Después de las festividades navideñas, volvemos a nuestro camino junto a los Padres de la Iglesia con una figura que marca un antes y un después en la historia del pensamiento cristiano: san Agustín. Obispo de Hipona, pero sobre todo incansable buscador de la verdad, san Agustín no sólo es el más influyente de los Padres latinos, sino uno de los pilares sobre los que se construye la cultura occidental.
Nacido en el año 354 en el norte de África romana, en Tagaste, su vida es una síntesis prodigiosa de inquietud intelectual, sensibilidad espiritual y apasionamiento humano. Su madre, santa Mónica, dejó en él una semilla de fe que tardaría en germinar. Fascinado por la retórica, pronto alcanzó fama como maestro en Cartago, Roma y Milán, y se dejó seducir por el maniqueísmo, que le prometía una fe racional, sin el escándalo del sufrimiento. Pero su sed de verdad no hallaba reposo.

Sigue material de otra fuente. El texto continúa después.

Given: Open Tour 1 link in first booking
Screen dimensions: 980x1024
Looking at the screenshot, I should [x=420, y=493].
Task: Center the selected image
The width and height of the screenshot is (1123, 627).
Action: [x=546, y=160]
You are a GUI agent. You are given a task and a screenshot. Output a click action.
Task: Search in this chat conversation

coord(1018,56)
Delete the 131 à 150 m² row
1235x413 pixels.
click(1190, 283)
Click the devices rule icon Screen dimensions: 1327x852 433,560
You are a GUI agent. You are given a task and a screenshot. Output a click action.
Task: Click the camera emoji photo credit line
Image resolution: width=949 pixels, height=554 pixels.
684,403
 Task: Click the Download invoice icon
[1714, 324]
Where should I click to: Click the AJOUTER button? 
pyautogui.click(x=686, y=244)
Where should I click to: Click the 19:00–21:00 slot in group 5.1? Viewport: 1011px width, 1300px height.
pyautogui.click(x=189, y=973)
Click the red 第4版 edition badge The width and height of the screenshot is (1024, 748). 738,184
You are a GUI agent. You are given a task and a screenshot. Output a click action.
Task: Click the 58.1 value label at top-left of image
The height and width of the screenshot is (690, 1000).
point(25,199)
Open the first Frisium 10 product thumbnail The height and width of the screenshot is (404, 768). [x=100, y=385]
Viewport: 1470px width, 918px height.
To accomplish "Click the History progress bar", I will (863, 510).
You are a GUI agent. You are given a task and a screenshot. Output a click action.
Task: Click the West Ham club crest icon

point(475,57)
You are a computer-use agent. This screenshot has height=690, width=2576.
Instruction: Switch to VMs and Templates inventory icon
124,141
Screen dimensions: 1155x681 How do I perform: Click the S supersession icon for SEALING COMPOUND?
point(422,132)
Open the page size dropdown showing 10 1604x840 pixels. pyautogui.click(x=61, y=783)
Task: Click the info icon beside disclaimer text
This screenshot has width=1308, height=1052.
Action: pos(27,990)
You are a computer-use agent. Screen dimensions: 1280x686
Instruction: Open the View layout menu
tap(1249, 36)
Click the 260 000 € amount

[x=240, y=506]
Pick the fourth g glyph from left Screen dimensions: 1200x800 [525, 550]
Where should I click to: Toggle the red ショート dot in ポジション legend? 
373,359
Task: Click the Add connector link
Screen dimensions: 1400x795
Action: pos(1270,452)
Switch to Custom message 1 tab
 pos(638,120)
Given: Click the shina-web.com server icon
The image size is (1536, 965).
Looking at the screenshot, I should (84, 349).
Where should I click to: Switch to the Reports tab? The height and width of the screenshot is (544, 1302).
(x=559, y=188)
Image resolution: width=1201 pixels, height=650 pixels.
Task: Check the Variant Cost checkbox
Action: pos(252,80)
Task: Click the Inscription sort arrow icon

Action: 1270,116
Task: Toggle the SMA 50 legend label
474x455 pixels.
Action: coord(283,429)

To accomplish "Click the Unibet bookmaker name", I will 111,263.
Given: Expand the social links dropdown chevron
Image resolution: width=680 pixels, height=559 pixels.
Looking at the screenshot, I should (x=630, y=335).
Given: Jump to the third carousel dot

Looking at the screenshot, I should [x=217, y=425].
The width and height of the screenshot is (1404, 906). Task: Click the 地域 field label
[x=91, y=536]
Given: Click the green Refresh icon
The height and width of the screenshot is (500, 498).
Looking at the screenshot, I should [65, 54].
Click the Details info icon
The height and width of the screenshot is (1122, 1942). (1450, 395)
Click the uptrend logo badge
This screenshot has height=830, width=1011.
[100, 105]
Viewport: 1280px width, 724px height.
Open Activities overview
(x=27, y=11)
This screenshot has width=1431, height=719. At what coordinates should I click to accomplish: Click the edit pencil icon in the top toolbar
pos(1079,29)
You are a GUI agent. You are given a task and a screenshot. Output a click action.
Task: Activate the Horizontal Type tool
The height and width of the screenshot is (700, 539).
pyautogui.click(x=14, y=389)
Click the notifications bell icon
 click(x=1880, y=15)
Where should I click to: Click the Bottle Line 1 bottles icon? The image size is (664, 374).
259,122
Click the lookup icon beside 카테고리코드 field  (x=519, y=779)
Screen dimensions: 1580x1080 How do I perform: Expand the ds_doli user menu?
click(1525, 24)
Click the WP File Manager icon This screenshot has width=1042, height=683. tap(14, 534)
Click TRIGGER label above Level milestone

La lectura del Hortensius de Cicerón despertó en él el deseo de sabiduría. Pero sería el contacto con san Ambrosio en Milán lo que le abrió los ojos al misterio de Cristo y al sentido profundo de las Escrituras. Decepcionado por la rigidez filosófica del maniqueísmo, encontró en el cristianismo la plenitud de la verdad que anhelaba: el Logos eterno que se hizo carne, la belleza de Dios revelada en la humildad de la cruz.
Su conversión en el año 386 fue el fruto maduro de una larga búsqueda interior. A los 32 años fue bautizado por san Ambrosio en la Vigilia pascual del año 387. El hombre que había ambicionado el prestigio del mundo se retiró a la oración, al estudio de la Escritura y a una vida de comunidad. Poco después sería llamado al sacerdocio y consagrado obispo de Hipona, donde entregaría más de tres décadas de su vida al servicio de la verdad y del pueblo de Dios.
Desde su sede episcopal —una ciudad asediada al final de sus días por los vándalos— Agustín predicó, enseñó, escribió, dialogó y combatió las herejías que amenazaban la fe en la misericordia divina. Su vida interior, recogida de forma magistral en las Confesiones, permanece como una cima de la literatura espiritual de todos los tiempos: un diálogo con Dios donde la inquietud del corazón humano encuentra su descanso.
Agustín murió en el año 430 mientras oraba con los salmos penitenciales, aferrado a la misericordia de Dios. Nos ha dejado una herencia teológica inmensa, pero sobre todo un testimonio personal de conversión, búsqueda, humildad y amor apasionado por la verdad. En él brilla la belleza de una inteligencia al servicio de la fe, y una fe que nunca quiso renunciar a la razón.